The Heritage Foundation, which I support with my hard-earned money through automatic deductions, has published a whitepaper, "Framing the Economic Debate" which addresses many of the "hot button" issues of this election. One of those issues which the Democrats have attempted to make hay on is "discouraged workers", a term that describes people who have been unemployed for so long that they've given up looking for work.

As it turns out, the Bureau of Labor Statistics actually tracks them.
Some critics contend the current low rate of 5.4 percent is a mirage because it neglects to include all the discouraged workers. The problem with that argument is the fact that BLS counts discouraged workers and even publishes an alternative "underemployment rate" called U-4, which is barely higher than the official rate. There are no more discouraged workers today then there were in the mid-1990s.
So, political rhetoric aside, this claim is bogus.

Another claim that is made is that not as many people are participating in the workforce due to the "problems" with the economy. That claim actually has some validity, but its cause is interesting.
The fallback critique is that labor force participation has declined from a peak of 67.2 percent in January 2001. That's true, but most of the decline was due to 9/11, not the recession. It was 66.8 percent in October 2001, then 66.0 percent in August 2004. Analysts need to consider the reality that labor supply has changed, not just labor demand. Two other points illuminate:
  • First, the participation rate of women over 20 is the same as it was in 1997 and higher than every year prior. (Source: Bureau of Labor Statistics)
  • Second, the decline in total participation rates since 2001 is largely driven by the unprecedented dropoff in teenagers aged 16-19 who are willing to work, from 52 percent in 2000 to 43 percent in 2004. (Source: Bureau of Labor Statistics)
So it's those pesky teenagers that are causing all the trouble....

One of Kerry's consistent claims is that new jobs being created are not "quality" jobs - that the "good" jobs are being outsourced overseas. BLS statistical analysis decisively refutes his claim.
Worker pay is a sign of job quality. The Labor Department's measure of real hourly earnings is one of many pay statistics and includes all monetary compensation but not benefits. It only counts earnings for non-executive workers, unlike other measures.
  • During the 1980 and 1990 recessions, real hourly earnings declined. (Source: Bureau of Labor Statistics)
  • But even during and after the 2001 recession, real earnings have risen--by 2 percent since the recession began in March 2001. (Source: Bureau of Labor Statistics)
  • Real earnings are higher now than at the height of the dot-com boom in 2000. (Source: Bureau of Labor Statistics)
There's a great deal more information in this paper.

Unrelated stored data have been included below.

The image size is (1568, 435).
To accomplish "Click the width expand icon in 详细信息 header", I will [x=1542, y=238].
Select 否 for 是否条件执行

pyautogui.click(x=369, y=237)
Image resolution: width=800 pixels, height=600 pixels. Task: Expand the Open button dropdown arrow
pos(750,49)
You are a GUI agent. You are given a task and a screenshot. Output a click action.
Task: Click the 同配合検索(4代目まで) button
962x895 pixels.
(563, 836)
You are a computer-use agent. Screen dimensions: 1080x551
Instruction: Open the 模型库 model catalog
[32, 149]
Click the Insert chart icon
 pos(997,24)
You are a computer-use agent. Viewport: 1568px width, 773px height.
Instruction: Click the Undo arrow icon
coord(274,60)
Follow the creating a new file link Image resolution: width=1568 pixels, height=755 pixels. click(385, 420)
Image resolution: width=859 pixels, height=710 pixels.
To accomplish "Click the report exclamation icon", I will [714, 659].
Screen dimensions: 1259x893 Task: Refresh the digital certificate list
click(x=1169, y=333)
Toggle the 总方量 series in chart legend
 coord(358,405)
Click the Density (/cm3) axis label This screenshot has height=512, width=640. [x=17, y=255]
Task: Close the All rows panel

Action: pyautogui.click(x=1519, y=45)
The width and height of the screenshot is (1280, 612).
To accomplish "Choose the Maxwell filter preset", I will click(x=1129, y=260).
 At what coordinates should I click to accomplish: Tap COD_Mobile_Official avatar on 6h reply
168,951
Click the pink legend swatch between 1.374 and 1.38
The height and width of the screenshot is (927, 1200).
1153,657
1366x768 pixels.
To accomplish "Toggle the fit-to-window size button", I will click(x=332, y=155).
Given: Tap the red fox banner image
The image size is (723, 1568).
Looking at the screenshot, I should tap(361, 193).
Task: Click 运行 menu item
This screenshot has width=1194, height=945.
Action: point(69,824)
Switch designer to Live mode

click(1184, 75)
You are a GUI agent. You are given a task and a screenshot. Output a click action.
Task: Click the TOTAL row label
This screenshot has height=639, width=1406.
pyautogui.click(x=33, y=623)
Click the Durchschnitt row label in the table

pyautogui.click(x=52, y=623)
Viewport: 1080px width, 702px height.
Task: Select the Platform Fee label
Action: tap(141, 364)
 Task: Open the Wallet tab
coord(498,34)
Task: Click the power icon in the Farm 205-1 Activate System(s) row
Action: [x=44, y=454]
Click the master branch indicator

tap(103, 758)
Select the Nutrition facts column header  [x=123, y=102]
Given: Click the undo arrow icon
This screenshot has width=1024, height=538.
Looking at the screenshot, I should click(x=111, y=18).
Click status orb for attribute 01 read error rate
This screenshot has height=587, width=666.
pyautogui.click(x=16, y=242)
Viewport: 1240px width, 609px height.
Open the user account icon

The growth rate is much higher than in the halcyon days of the 1990s when the Clinton economy was supposedly roaring. Business investment increased dramatically after the tax cuts took effect. The US has actually insourced more jobs than it's outsourced. The poverty rate is lower than it was in 1998 and the preceding fifteen years. On and on it goes.

The conclusion?
The economy has added more than 1.5 million payroll jobs over the past year and nearly 2 million jobs on the household survey. Most indicators point towards continued growth. Output is booming, the manufacturing outlook is positive, business confidence is high, and productivity continues to set records. Even such favorites among economic pessimists like data on long-term unemployment, manufacturing employment, and worker discouragement are showing marked improvement. Unfortunately for the pessimists, these are the facts that frame the debate on the economy today.
So when Kerry tells you that the economy is not doing well, it's nothing more than rhetoric.

We're doing much better than we did under Bill Clinton.